Central Church is set up to look like Whoville to accompany this year’s Christmas sermon series, “Stealing Christmas.”
Central Church is set up to look like Whoville to accompany this year’s Christmas sermon series, “Stealing Christmas.”

December 23, 2016

When a man walked into Central Church for its Easter service this year, he wasn’t expecting much.

He definitely wasn’t expecting what he got.

The lights went down, smoke swirled on the stage, and “the rock band,” as he described it in an email later, kicked off.

“There was an amazing dude on drums that was beating the drums for all (he was) worth, a guy hammering the electric guitar, keyboards and a girl singing with a voice that only God could provide,” he wrote in the email. “ I remember thinking, hey, this will be entertaining, if nothing else.”

Then there was the music played by the worship band. AC/DC’s “Hells Bells.” Queen’s “We Will Rock You.” Adele. Katy Perry.

“I love the fact that the band in a church would play AC/DC, of all things,” he wrote. “I remember thinking to myself that maybe

I have found a place I belong. Maybe I had found something that I had been looking for.”

And when Central’s lead pastor, Ryan Gallegos, started preaching, the visitor leaned over to his wife and asked if she’d met Gallegos and told him about all of his problems. How did he know?

“I thought, does he really struggle with things like me?” the man wrote in the email. “How can this guy stand up there and admit he struggles with sin like all of us? It was the most real thing I have ever experienced.”

When Gallegos asked who in the audience wanted to become a Christian at the end of the service, the man wanted to be the first one at the front of the room.

He didn’t move quite quickly enough and was the third who stood up during that service.

What he found that day is a familiar story for many who attend Central.

Central Church is, quite simply, different.

With its modern, contemporary feel and casual atmosphere, Central is anything but traditional.

Anything goes in one of Gallegos’ messages, who joked one day that members should say they gutted a chicken at that day’s service when they’re asked, “What the heck do you guys do out there at Central?” and noted during another sermon that a lot of marriage counseling can be boiled down to telling couples to grow up.

“I think it’s important to meet people where they are,” Gallegos said. “We’re not meeting people from 1800s churches. We don’t talk like that anymore; we don’t act like that. Times change, but the message of Jesus doesn’t. We have to make the message of Jesus relevant for today.”

Central does that with popular music — AC/DC’s “Highway to Hell” opened another service — and often-humorous messages that nevertheless are always rooted in the Bible’s teachings, Gallegos said.

The church’s worship band is fantastic, he added.

“We understand music creates atmosphere,” Gallegos said. “If we want to create a place where people can meet Jesus, it really starts with (the band).

“If you can play a song like Hells Bells — it just tears down so many walls.”

And the church isn’t afraid to mix it up. Right now, the stage has been transformed into Whoville to accompany the sermon series “Stealing Christmas.”
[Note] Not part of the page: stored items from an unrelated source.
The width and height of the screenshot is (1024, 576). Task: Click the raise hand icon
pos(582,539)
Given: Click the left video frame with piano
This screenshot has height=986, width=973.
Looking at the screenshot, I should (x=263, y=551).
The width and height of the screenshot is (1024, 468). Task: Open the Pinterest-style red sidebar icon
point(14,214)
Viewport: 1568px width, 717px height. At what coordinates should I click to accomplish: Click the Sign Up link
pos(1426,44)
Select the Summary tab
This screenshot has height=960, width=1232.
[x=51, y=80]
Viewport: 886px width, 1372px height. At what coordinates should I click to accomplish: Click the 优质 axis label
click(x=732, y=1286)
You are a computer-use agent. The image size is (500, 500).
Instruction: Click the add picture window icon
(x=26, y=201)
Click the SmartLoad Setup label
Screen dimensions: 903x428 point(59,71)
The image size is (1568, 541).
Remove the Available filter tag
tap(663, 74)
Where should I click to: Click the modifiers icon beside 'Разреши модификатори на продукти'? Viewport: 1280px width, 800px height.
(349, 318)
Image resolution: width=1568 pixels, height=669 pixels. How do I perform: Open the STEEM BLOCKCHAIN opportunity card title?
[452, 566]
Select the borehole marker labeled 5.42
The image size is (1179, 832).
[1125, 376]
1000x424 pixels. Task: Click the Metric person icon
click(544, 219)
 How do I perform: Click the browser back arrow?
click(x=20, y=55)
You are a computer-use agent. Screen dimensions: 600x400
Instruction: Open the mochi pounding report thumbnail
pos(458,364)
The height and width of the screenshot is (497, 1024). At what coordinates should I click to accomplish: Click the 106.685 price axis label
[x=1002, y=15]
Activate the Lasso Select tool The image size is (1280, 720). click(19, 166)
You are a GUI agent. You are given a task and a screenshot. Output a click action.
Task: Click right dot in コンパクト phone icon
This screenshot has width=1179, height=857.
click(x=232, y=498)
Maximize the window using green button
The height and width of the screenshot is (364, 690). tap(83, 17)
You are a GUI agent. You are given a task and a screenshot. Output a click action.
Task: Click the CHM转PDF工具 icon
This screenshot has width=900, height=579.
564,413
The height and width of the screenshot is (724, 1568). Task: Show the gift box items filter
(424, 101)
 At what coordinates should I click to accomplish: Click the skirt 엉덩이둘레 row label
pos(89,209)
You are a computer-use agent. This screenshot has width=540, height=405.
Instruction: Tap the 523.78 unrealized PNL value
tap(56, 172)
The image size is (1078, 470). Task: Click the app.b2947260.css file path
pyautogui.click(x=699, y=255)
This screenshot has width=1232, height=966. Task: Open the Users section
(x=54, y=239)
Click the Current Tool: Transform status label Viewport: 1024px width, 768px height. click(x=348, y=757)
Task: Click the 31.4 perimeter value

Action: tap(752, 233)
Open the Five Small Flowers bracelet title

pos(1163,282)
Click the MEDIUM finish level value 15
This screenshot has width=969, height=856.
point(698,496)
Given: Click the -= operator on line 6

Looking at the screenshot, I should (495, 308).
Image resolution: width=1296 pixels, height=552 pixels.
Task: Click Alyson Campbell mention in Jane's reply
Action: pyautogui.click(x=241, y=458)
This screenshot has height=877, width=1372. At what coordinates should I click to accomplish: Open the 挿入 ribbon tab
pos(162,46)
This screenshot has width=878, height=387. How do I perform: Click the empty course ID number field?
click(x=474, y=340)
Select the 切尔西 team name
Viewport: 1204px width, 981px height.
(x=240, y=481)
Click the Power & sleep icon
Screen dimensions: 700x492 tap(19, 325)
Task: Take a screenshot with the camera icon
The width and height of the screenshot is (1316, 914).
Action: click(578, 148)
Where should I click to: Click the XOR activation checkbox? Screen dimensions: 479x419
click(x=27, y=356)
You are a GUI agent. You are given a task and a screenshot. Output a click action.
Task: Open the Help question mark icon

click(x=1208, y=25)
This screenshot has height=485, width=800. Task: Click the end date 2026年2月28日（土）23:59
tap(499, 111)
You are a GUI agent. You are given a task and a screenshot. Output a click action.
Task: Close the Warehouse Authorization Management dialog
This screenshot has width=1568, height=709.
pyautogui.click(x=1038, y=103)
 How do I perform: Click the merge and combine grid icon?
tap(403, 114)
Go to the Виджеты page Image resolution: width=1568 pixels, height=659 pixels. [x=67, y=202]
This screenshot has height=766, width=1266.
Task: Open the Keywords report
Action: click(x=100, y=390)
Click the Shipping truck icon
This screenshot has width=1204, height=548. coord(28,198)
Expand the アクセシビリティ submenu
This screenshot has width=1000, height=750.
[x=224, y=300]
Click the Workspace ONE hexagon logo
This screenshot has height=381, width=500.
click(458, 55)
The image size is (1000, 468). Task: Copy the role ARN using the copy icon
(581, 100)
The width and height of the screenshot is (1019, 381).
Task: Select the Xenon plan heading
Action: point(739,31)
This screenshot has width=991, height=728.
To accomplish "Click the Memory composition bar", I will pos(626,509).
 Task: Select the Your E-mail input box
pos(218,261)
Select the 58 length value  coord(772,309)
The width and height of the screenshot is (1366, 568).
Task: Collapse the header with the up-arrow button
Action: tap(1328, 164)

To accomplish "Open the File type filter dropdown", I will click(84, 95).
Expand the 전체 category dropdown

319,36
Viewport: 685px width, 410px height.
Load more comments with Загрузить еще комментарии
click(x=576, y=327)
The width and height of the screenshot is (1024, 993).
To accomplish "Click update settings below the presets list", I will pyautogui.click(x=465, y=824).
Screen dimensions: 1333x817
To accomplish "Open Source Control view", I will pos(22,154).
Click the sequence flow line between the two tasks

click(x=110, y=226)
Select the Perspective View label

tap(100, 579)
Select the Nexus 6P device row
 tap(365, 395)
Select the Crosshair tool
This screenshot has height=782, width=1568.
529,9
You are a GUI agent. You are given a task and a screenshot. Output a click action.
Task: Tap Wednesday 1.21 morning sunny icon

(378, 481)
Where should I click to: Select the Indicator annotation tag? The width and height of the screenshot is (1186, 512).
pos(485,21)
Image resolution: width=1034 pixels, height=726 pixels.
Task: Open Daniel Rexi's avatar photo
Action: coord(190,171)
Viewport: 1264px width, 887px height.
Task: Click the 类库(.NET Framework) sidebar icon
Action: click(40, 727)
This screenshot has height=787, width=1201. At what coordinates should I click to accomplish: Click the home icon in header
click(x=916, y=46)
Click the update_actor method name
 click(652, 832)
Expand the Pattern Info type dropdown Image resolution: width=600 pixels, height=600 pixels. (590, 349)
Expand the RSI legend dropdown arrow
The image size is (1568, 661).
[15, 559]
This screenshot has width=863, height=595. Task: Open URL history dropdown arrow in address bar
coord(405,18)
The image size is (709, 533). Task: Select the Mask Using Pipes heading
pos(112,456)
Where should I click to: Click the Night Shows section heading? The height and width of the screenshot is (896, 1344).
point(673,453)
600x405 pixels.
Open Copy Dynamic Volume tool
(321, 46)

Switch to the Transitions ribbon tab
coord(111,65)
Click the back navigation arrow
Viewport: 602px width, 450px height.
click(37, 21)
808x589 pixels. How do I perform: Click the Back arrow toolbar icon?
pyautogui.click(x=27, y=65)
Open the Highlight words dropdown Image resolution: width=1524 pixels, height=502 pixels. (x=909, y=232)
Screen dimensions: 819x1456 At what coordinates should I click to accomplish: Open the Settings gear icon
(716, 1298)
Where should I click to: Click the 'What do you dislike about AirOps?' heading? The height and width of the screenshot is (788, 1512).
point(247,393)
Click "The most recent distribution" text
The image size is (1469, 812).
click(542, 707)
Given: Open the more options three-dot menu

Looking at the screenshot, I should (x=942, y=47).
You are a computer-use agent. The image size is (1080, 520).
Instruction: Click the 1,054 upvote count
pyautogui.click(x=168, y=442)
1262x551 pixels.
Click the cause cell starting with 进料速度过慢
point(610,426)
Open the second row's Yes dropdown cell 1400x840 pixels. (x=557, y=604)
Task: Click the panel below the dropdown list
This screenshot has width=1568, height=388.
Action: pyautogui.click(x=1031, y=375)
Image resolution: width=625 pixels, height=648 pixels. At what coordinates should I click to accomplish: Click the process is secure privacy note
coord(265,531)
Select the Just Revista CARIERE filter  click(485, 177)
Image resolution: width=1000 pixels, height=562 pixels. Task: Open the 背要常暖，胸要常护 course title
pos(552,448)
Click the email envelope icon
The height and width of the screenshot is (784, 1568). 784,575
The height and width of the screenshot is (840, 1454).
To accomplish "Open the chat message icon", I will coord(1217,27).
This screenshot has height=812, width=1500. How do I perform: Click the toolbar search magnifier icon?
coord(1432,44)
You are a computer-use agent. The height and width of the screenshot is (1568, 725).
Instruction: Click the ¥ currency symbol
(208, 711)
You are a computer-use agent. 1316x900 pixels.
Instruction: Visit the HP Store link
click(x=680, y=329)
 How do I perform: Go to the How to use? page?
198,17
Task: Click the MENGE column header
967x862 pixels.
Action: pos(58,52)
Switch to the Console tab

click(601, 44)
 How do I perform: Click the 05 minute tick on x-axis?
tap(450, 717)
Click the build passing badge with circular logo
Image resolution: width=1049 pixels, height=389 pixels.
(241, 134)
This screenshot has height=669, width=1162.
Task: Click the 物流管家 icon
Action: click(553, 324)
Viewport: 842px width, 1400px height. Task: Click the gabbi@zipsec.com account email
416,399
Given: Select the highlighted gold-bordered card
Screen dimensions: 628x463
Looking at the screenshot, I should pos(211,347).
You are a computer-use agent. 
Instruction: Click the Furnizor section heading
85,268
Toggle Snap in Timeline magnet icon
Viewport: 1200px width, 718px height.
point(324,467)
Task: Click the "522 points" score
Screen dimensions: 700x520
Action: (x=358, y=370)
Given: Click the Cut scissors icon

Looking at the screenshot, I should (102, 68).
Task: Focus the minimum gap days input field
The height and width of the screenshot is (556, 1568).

“We’re just weird,” Gallegos said.

And in the past few years, “weird” has translated into major growth for the church.

Members of Central Church, which was created about two decades ago, met in several places over the years, including Carroll’s movie theater and the conservation center at Swan Lake, before its current building was erected at 24336 U.S. Hwy. 30. That was about three years before Gallegos moved to Carroll to serve as the church’s head pastor in 2012.

In the past few years, the church also has dramatically grown in the missions it supports, with tens of thousands of dollars going last year to domestic and international missions and organizations. Internationally, the church supports an orphanage in Malawi, a missionary who works with kids in Thailand, Bible study teachers in Brazil and a medical clinic in Zambia. In the U.S., the church supports Family Life, an organization that works to strengthen marriages, and Strip Church, an organization that reaches out to women who work in strip clubs and the sex industry. Locally, Central also supports the area Christian radio station, REAL 102.1.

Central Church also opened a youth center near Kmart recently, which offers youth group activities on Wednesday nights and an open space for area students to watch TV, play video and arcade games and hang out on Friday nights.

“I think people see it now as a service to the community, someplace safe to bring their kids,” Gallegos said.

Between 2012 and now, the church’s regular membership has grown from fewer than 100 to about 400. Visitors come from Carroll, Sac, Buena Vista, Calhoun, Crawford, Greene, Audubon and Guthrie counties. In May, Central began offering three services to accommodate its growing numbers — and its regular membership has grown by 100 since then to reach the current total of 400.

“I think it’s just because we’re real,” Gallegos said. “That’s the biggest thing. We feel like if we create an environment where people can meet Jesus, then they’ll come in and meet Jesus.”